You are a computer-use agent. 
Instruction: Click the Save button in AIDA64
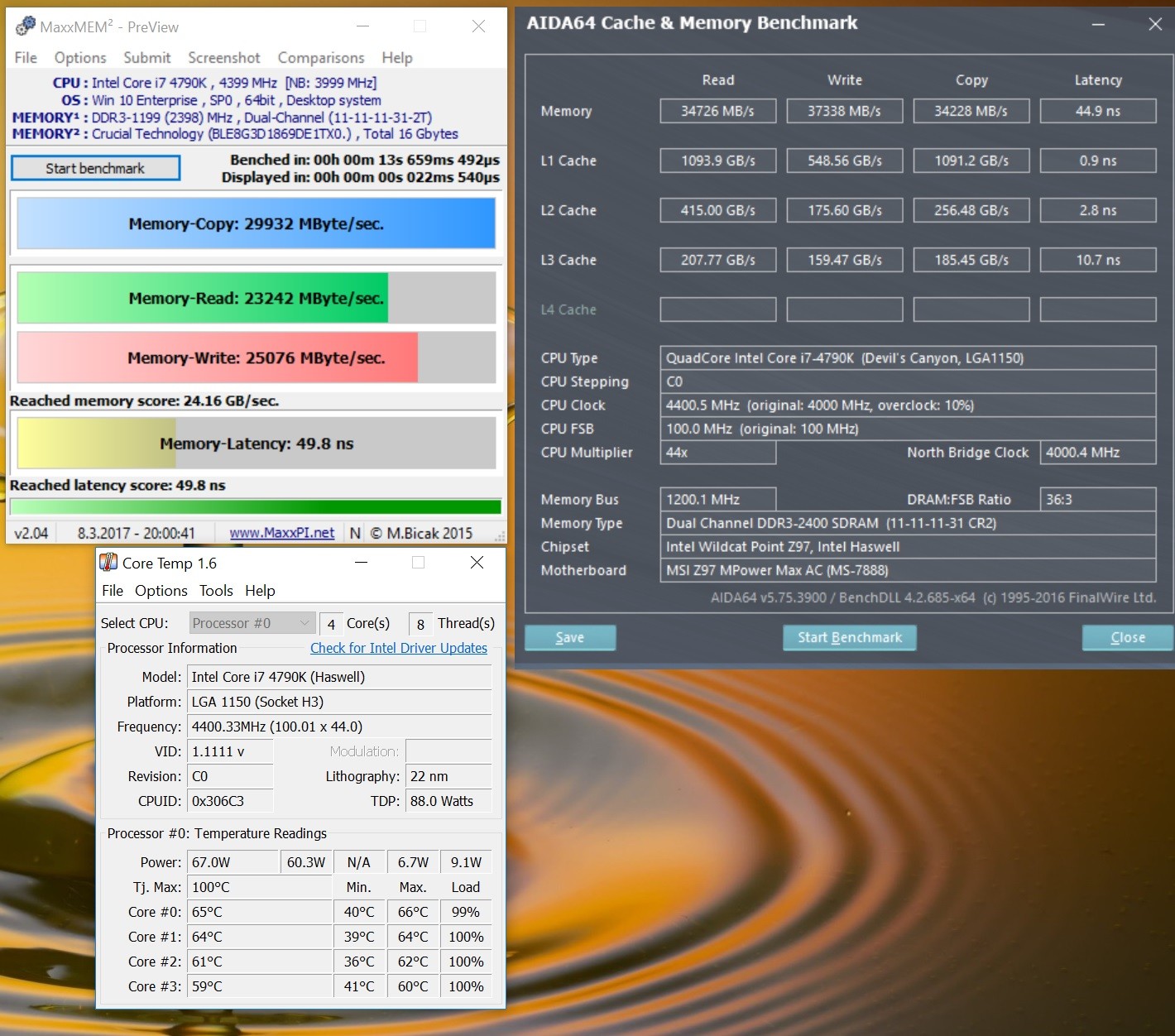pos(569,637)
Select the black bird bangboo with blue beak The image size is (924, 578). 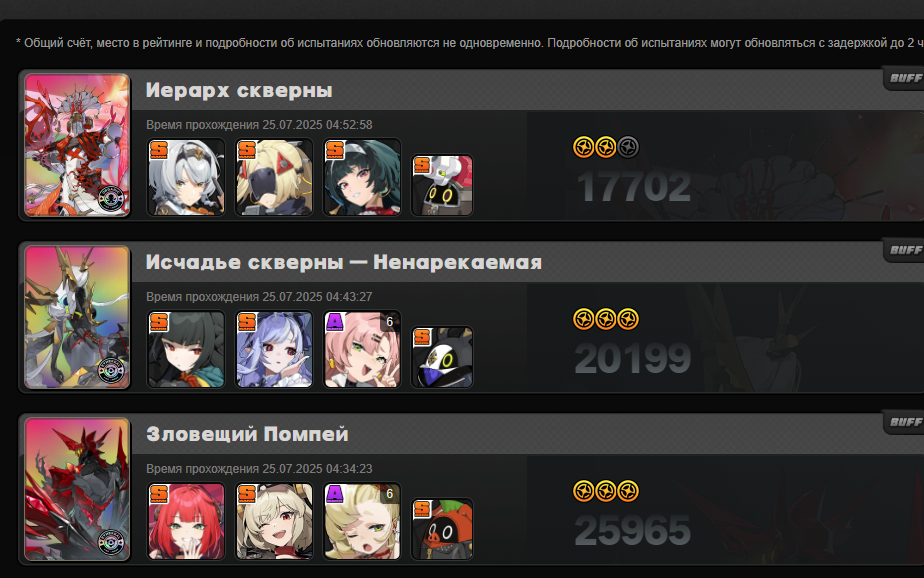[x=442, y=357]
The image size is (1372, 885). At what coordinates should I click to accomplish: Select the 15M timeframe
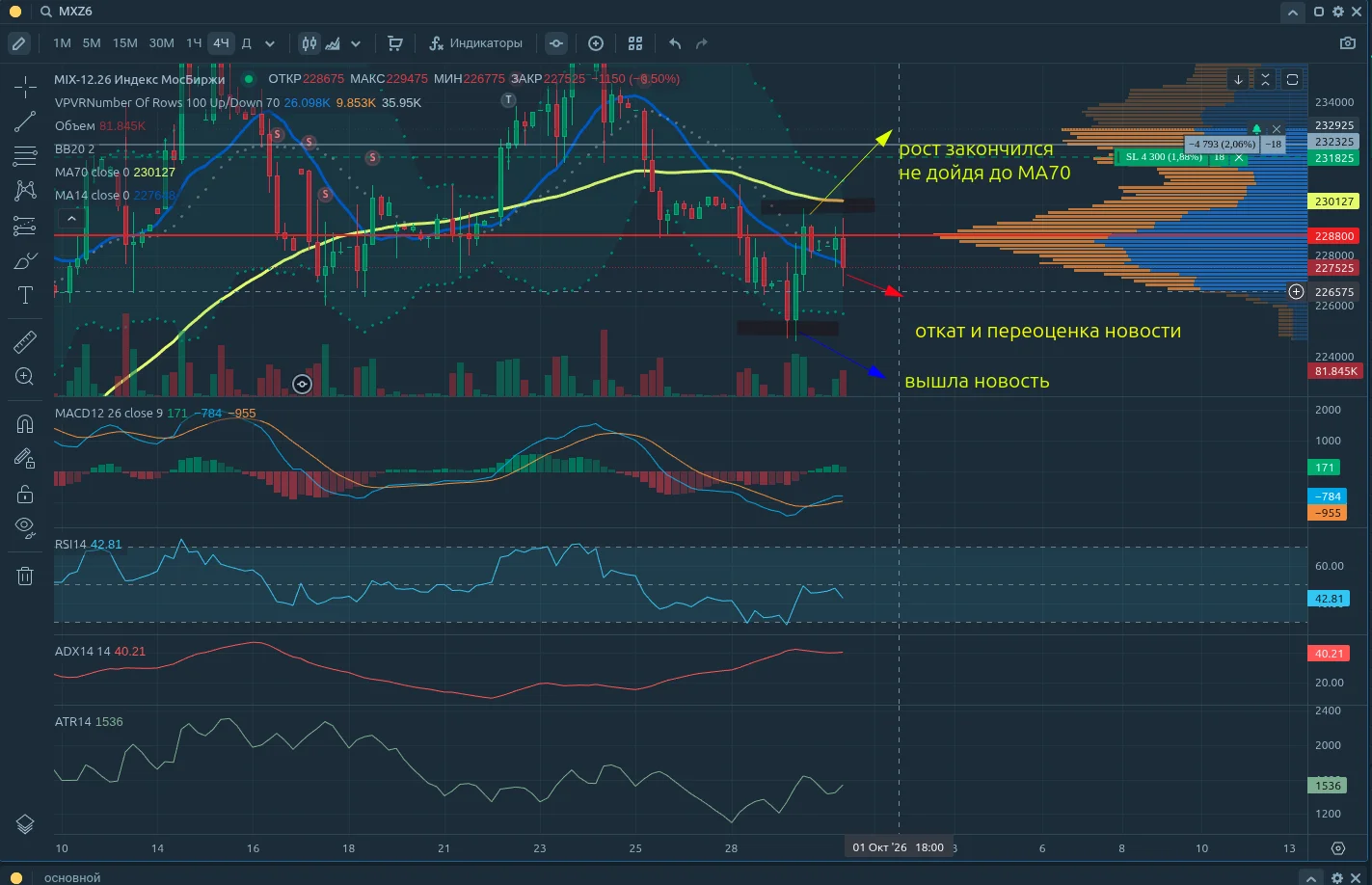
★ ★ ★ ★
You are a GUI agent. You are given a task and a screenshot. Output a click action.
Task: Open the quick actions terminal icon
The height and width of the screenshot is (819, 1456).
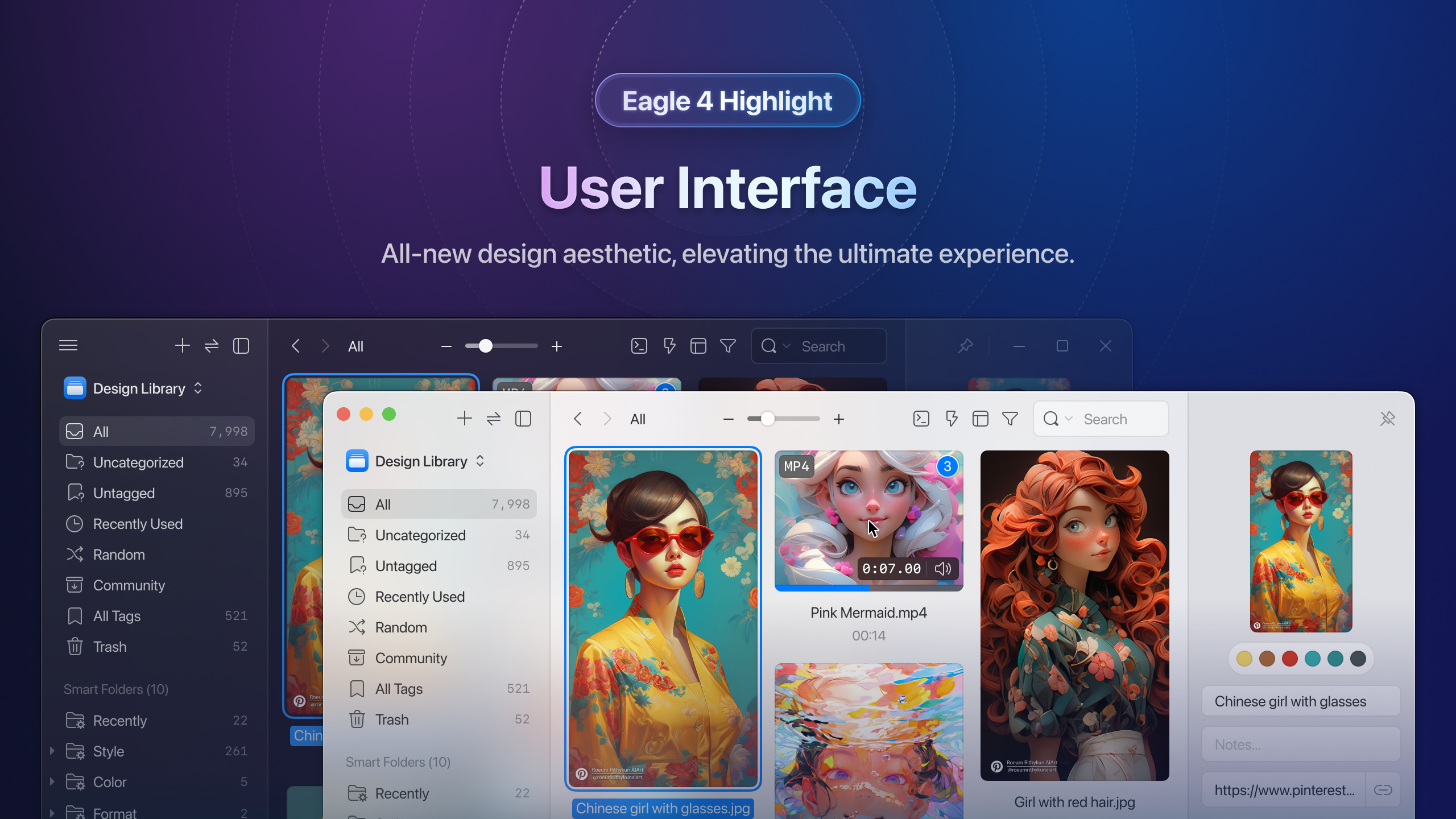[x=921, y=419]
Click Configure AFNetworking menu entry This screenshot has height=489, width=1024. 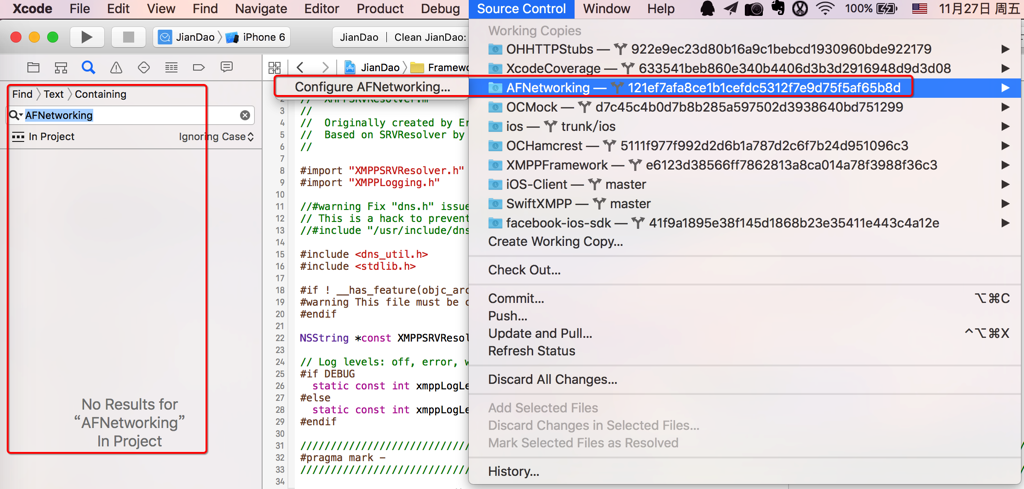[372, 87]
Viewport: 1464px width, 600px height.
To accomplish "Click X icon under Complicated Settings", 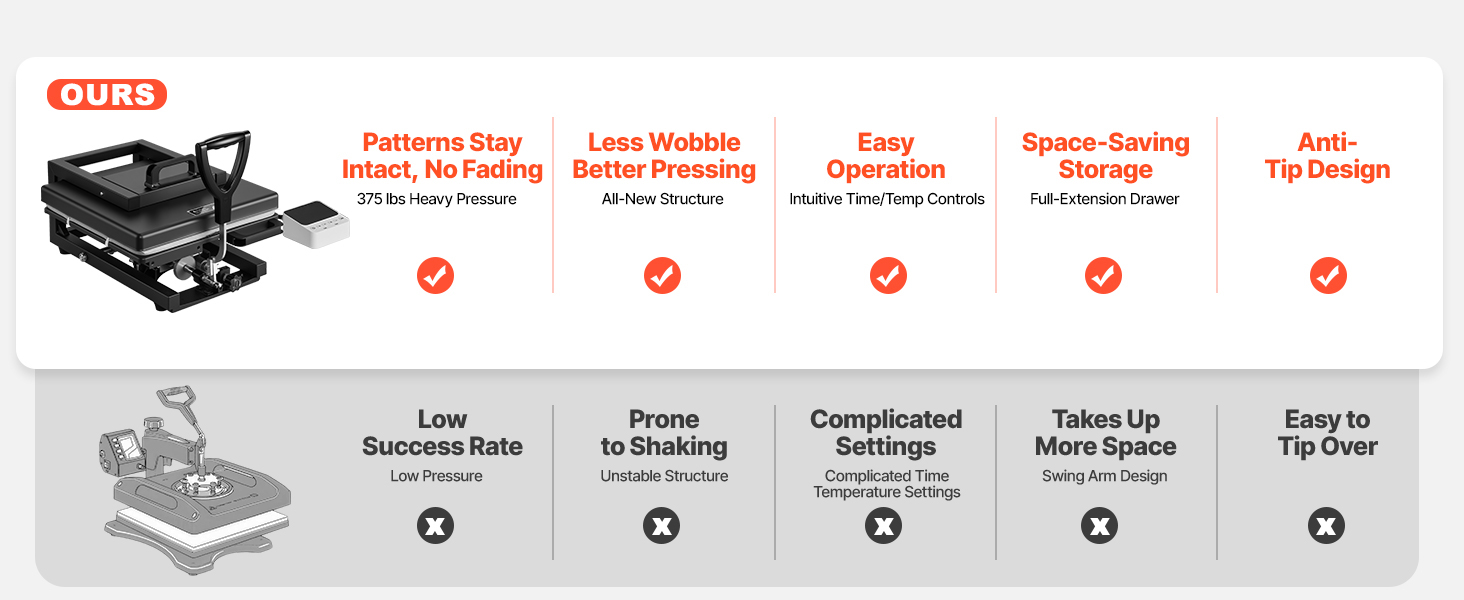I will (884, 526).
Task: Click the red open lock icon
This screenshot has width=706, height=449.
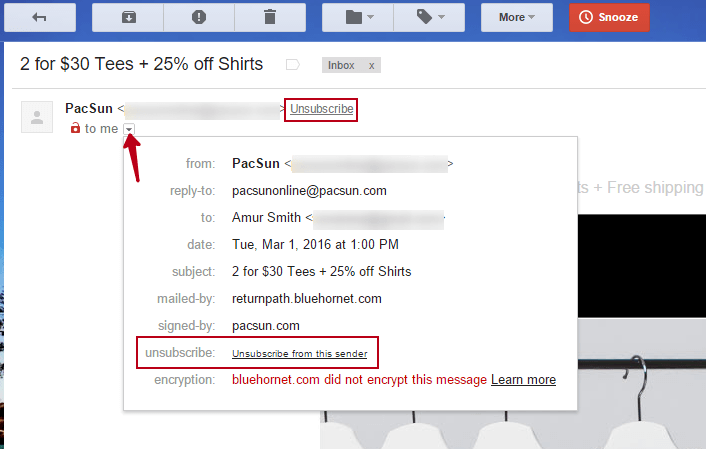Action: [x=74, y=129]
★ ★ ★ ★
▶ **Task statement**
Copy out every line of the part that opens with the line containing "Task: Click the red open lock icon" and closes with the line containing "Action: [x=74, y=129]", requests included, shifting each coordinate in the answers up by 87. Leave the pictures out.

▶ **Answer to this problem**
Task: Click the red open lock icon
This screenshot has width=706, height=449.
Action: [x=161, y=216]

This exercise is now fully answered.